Even though it’s 11pm by the time we near her home, it doesn’t stop Alice from giving me a local tour of Hartsburg to show me her school house and the local sites of her youth. It is a literal school house, the likes of which I’ve only seen in western movies, and I feel transported in time. Next, we drop off Marie and then arrive at Alice’s where we gab on the couch past both of our usual bedtimes. By now it’s been 10 hours since I began my journey, but the time change would have you believe 12 hours if you look at a local clock, and Alice has some stunning antique clocks in her home. I can’t stop staring at how beautifully intricate every detail is. It’s been so long since I’ve seen her that I don’t want to miss a moment in her congenial presence, but our eyelids put up a fight and we call it day.
We sleep until our hearts content the next morning and enjoy tea and toast as we slowly come to. It’s Thanksgiving day but we accidentally miss most of the televised Macy’s Thanksgiving Day Parade, instead catching up with the stories of the past near decade. It’s already 3:15pm by the time we realize we’re about to have company and better get the food going. The doorbell rings.
Alice is a self made woman and at 76 years young she still doesn’t need a thing from anyone. She seemingly effortlessly handles the entire meal while I get to know her sister, brother-in-law, and his son. She finally accepts my pleas to help and lets me carry the finished dishes to the dining table.
Everyone is chatting as if we already know each other. Marie even starts to wonder if she’s met me before. I wonder too, but it isn’t so. The day turns to night and after swapping tales and stuffing our gills, we clean up and part ways. Alice and I don’t make it as far into the wee hours this time, and I sleep like a log in the quietest home in all of Illinois.
It’s only been about 34 hours since I arrived but I’m leaving this next day. I want to cram in as much as possible. There are some pretty big bird feeders outside that I’m hoping to fill while Alice is still sleeping, but she’s hidden the seed from the resourceful country mice, and consequently me, so I can’t find it anywhere. While searching, I go outside and find there is a cemetery right here on the property. Alice’s house is a converted church, next to the old railroad depot. She told me Seth was buried here, but it was dark when I arrived and we never ventured out of the house the day before. I had wondered if it was commonplace to have a backyard burial in the state of Illinois. Stepping outside and realizing where I was, it suddenly made a lot more sense.
I walked up and down each aisle, marveling at the worn carved words on mossy, tilted gravestones from the early and mid 1800s. There was a cemetery on my high school campus at Andover, and I was that weird art kid that used to go there and write poetry at all hours. I don’t know what has always drawn me to old cemeteries, but my perception heightens and I am reeled into the stories of the souls here in this shared sacred space. I hadn’t spent time wandering a cemetery this way in decades, but it was somehow natural for me to stop at each headstone and imagine the lives and times of the dearly departed solely based on the names and dates engraved in stone centuries ago.

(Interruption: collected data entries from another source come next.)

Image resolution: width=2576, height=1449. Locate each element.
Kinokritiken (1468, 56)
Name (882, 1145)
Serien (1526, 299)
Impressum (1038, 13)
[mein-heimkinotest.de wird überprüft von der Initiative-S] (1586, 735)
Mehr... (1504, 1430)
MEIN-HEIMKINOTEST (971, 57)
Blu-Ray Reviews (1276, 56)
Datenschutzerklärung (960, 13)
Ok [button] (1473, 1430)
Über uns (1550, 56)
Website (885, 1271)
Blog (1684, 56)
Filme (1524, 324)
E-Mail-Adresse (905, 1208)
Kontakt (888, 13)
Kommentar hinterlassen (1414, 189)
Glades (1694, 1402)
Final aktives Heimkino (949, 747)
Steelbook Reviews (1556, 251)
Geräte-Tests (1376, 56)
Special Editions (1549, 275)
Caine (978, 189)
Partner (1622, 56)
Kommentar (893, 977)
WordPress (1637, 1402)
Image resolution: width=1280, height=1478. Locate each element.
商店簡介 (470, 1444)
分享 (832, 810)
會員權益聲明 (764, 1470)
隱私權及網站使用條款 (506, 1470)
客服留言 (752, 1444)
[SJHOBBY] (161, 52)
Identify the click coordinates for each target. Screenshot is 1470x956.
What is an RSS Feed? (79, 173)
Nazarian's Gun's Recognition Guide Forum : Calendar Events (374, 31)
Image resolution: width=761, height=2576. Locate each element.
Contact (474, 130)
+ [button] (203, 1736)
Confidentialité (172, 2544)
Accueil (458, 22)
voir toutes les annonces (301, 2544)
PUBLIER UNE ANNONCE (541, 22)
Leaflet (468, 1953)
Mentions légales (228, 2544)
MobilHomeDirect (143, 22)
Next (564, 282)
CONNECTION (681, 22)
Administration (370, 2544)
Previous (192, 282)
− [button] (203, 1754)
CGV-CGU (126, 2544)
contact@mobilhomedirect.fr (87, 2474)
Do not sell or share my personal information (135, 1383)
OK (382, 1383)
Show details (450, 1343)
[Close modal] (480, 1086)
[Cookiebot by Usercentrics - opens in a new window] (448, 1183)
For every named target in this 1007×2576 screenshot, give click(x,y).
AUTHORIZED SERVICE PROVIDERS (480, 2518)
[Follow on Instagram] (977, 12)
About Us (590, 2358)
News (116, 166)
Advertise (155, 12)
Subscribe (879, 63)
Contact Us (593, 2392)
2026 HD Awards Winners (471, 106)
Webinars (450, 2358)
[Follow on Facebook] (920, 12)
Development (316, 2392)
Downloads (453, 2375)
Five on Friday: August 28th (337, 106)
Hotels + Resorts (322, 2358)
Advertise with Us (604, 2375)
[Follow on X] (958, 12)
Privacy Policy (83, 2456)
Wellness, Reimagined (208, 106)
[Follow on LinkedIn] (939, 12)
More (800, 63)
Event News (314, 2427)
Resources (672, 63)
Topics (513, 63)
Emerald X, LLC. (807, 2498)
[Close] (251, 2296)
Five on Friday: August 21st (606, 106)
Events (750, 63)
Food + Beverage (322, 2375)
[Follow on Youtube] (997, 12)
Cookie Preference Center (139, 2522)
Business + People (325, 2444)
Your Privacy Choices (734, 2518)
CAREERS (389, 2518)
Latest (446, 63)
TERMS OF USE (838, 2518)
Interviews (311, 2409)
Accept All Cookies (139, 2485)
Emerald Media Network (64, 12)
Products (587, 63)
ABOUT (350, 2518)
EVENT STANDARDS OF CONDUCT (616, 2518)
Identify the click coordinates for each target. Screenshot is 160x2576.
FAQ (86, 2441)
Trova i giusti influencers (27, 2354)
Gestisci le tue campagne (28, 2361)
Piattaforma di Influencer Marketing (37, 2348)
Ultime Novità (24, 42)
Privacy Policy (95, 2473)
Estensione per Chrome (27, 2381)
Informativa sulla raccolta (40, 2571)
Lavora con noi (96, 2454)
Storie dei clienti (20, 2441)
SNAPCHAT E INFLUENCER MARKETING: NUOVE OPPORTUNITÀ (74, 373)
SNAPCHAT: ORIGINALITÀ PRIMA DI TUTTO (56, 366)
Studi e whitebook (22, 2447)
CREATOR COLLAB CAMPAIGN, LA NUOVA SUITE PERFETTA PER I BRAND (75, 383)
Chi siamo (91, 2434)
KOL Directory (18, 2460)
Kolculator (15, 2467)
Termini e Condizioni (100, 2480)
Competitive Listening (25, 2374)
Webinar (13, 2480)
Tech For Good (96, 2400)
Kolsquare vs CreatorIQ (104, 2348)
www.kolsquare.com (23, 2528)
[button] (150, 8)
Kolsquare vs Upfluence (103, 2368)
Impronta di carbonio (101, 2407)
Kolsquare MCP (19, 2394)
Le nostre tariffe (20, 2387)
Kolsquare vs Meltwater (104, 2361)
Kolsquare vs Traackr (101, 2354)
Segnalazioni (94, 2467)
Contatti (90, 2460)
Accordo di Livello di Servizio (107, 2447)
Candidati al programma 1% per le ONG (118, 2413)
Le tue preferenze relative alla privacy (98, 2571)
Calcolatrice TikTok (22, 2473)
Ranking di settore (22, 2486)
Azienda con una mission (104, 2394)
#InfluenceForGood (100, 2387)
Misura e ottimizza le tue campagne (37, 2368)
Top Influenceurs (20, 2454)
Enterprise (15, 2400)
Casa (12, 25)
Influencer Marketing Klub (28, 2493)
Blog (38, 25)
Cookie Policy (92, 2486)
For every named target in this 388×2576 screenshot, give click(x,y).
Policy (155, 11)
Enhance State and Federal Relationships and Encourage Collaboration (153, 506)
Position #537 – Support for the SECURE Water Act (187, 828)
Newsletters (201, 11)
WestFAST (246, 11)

I arrive at Seth’s Stone, but actually see Alice’s first which startles me for a moment. I hadn’t imagined her passing yet. She’s absolutely spritely and it simply hadn’t crossed my mind. Next to her stone lay both her husband Jeffrey and son Seth. I take a deep breath and have the conversation I’d been needing to have with Seth for 11 years. There was a lot to say and in my sadness I simultaneously feel gratitude to feel his presence and express the thoughts I’d been holding that I could never tell anyone but him. I cry, then regain my strength, and go back to my task of trying to fill the bird feeders.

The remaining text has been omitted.